Mais une peur terrible lui glace le cœur, car au fond, il ne sait pas vraiment comment est Taehyung. Quand on se drogue, on n'en parle pas forcément à quelqu'un qu'on connaît depuis un mois, encore moins si on a des vues sur lui.

Malgré tout, il refuse de le croire. Taehyung n'est pas comme ça.

— Je ne vous ai pas fait venir pour vous demander votre avis sur la question, rétorque sèchement le chef. Je suis en train de vous expliquer que vous êtes en très mauvaise posture.

— Moi ? demande Jungkook, surpris.

— L'arrestation a eu lieu après une alerte pour tapage nocturne hier soir également. Un de nos officiers y est allé et s'est rendu compte que la drogue tournait. Il a demandé des renforts au commissariat principal pour embarquer toute la troupe. La véritable question qui se pose pour vous, Jeon Jungkook, c'est : pourquoi n'avez-vous pas procédé à l'arrestation de ces consommateurs lorsque vous vous êtes rendu là-bas, le 25 juillet et le 1er août ?
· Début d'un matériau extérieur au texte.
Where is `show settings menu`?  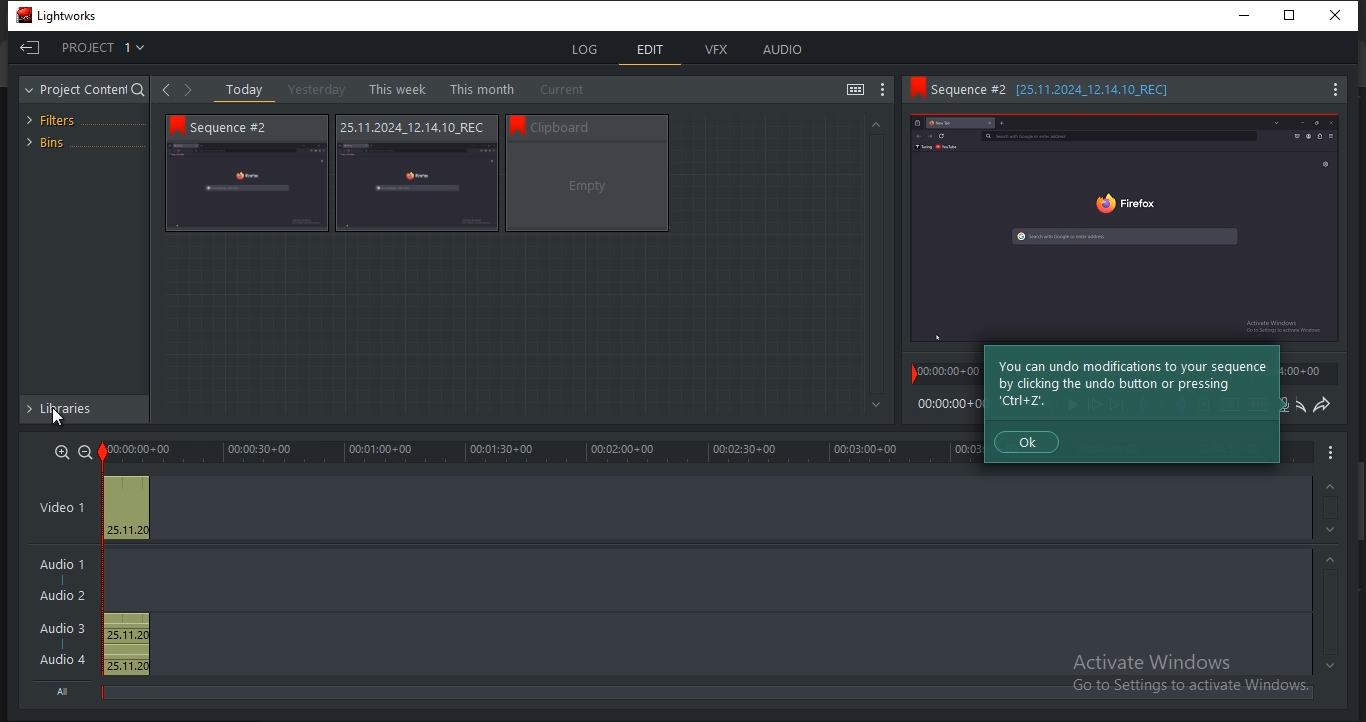
show settings menu is located at coordinates (883, 90).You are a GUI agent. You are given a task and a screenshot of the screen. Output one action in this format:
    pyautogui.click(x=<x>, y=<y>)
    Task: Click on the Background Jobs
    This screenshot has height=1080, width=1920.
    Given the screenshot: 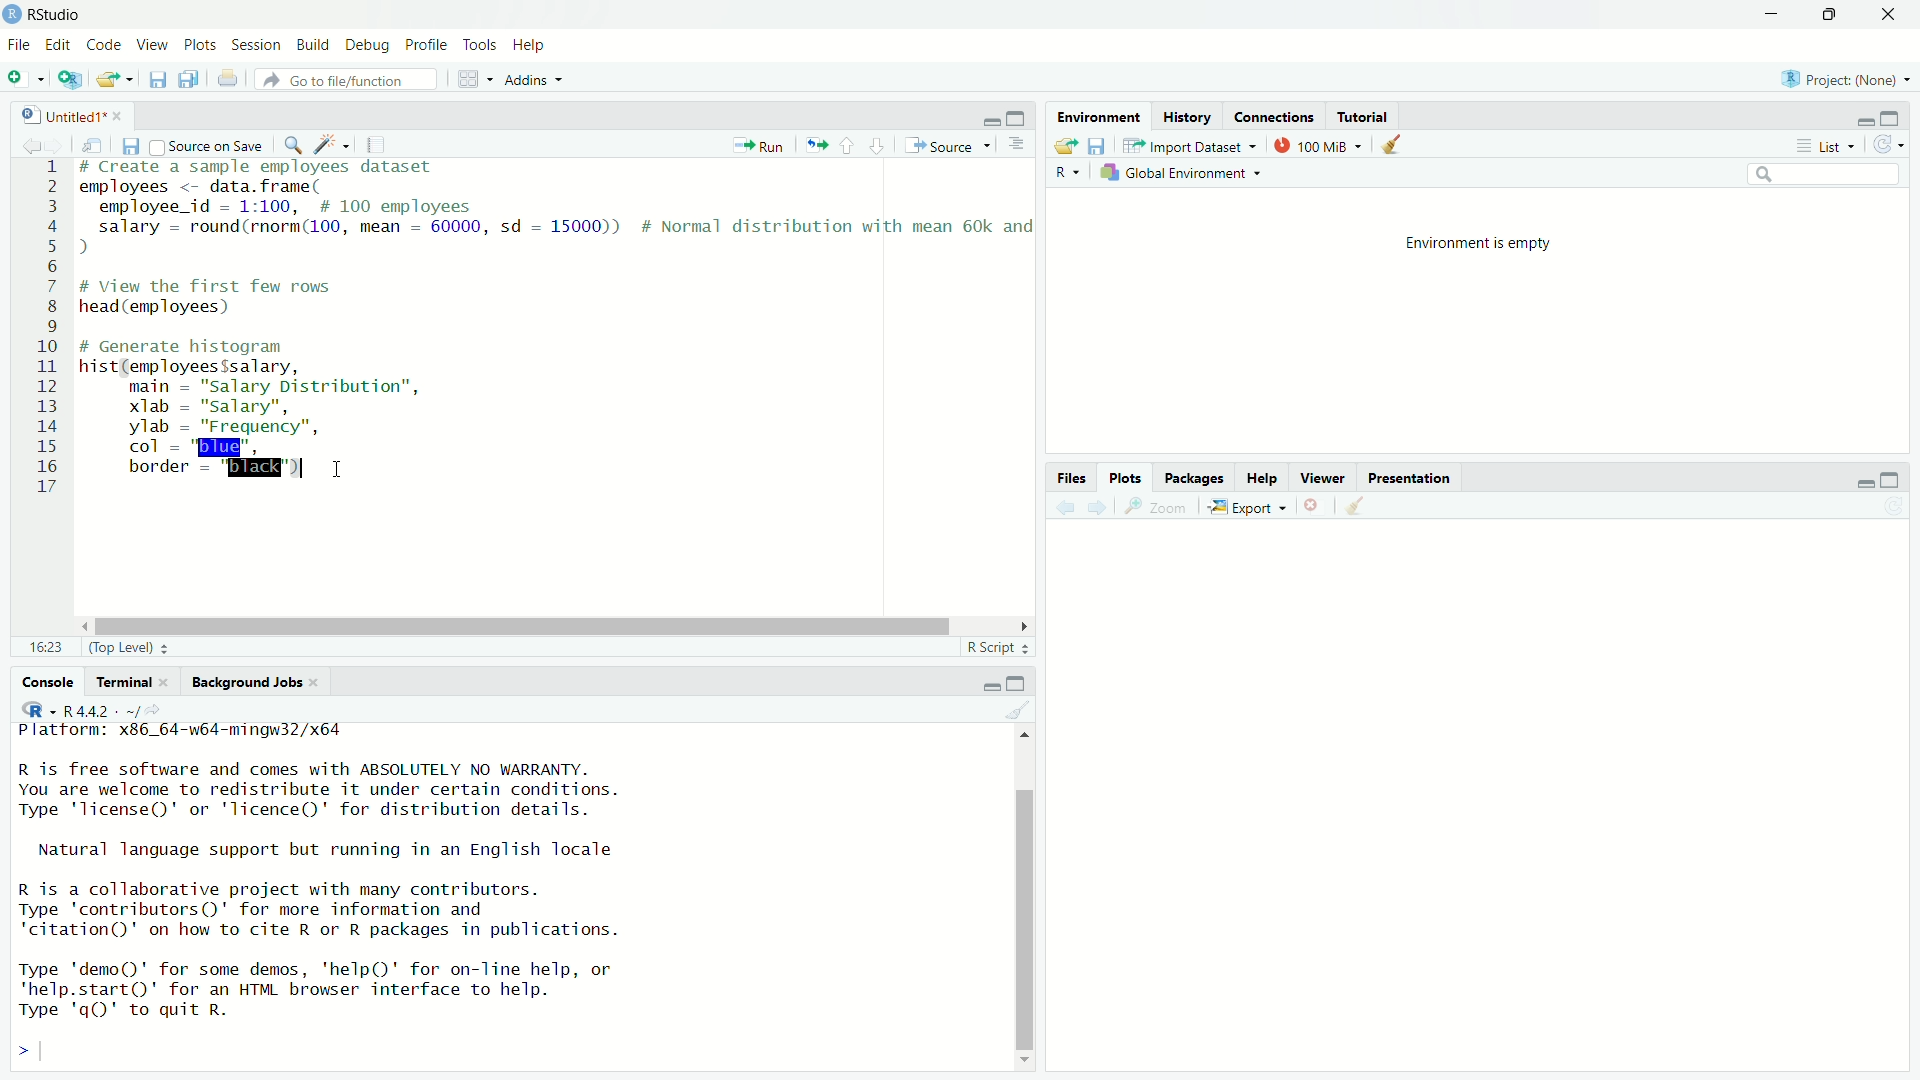 What is the action you would take?
    pyautogui.click(x=246, y=683)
Une nouvelle fois, Jungkook manque d'en tomber à la renverse.

— Il n'y avait pas de drogue qui circulait quand j'y suis allé !

— Vous en êtes sûr ?

— Bien sûr que j'en suis sûr !! s'exclame Jungkook.

Lentement, son chef croise les doigts sous son menton, un petit sourire vicieux aux lèvres.

— Vous voyez, Jeon, il n'y a pas si longtemps, je vous aurais cru, mais maintenant, je me demande si vous n'êtes pas juste en train de protéger votre ami... ou votre petit ami ?

Jungkook ouvre la bouche et la referme, comme un poisson hors de l'eau. L'accusation est tellement inattendue, tellement injuste, qu'il ne sait absolument pas comment réagir.

— Taehyung n'est pas mon petit ami, et je ne le protège pas !! finit-il par s'écrier lorsqu'il retrouve l'usage de sa voix. Il n'y avait pas de drogue lors des deux premières fêtes !

— Même si vous vouliez lui éviter un scandale, c'est un crime grave, pour un officier de police, de protéger un consommateur de drogue.

— Je ne le protège pas !! rugit Jungkook en se levant, les oreilles écarlates sous l'effet de la colère.

Mais son chef se contente de sourire, et Jungkook comprend, subitement : il se fiche bien qu'il y ait eu ou non de la drogue à l'appartement les deux premières fois. Il sait que Jungkook dit probablement la vérité. Mais il tient enfin l'occasion rêvée de se débarrasser de lui, comme il en rêve depuis des mois.

Quoi que Jungkook dise, c'est fichu.

Il serre les poings. Ses doigts sont glacés.

— Vous êtes viré, Jeon, dit finalement son chef, énonçant les mots avec un plaisir évident. Avec effet immédiat. Rendez votre insigne et votre arme, prenez vos affaires et dégagez les lieux.

Pendant quelques instants, Jungkook le fixe, immobile, tandis que son chef lui rend son regard. Un lourd silence plane – de l'autre côté de la vitre qui les sépare de l'open space, tout le monde les regarde avec des yeux écarquillés.

Alors voilà. Ils gagnent, finalement.

Il n'y a rien à faire.

En silence, Jungkook sort de la petite pièce et va chercher son insigne et son arme, rangés dans le premier tiroir de son bureau. Il revient les déposer sans douceur devant son chef, qui n'a toujours pas bougé. Puis, suivi par les yeux de ses collègues, il s'en va rassembler ses maigres possessions : son téléphone portable, ses fournitures de bureau, son mug rose avec le dessin d'un lapin bodybuildé qui est censé le représenter (cadeau de Yoongi d'après une de ses propres œuvres d'art).

Et enfin, sans le moindre mot, sans même un adieu, ni un dernier regard à ses collègues, il prend ses affaires et quitte le petit poste de police pour la dernière fois.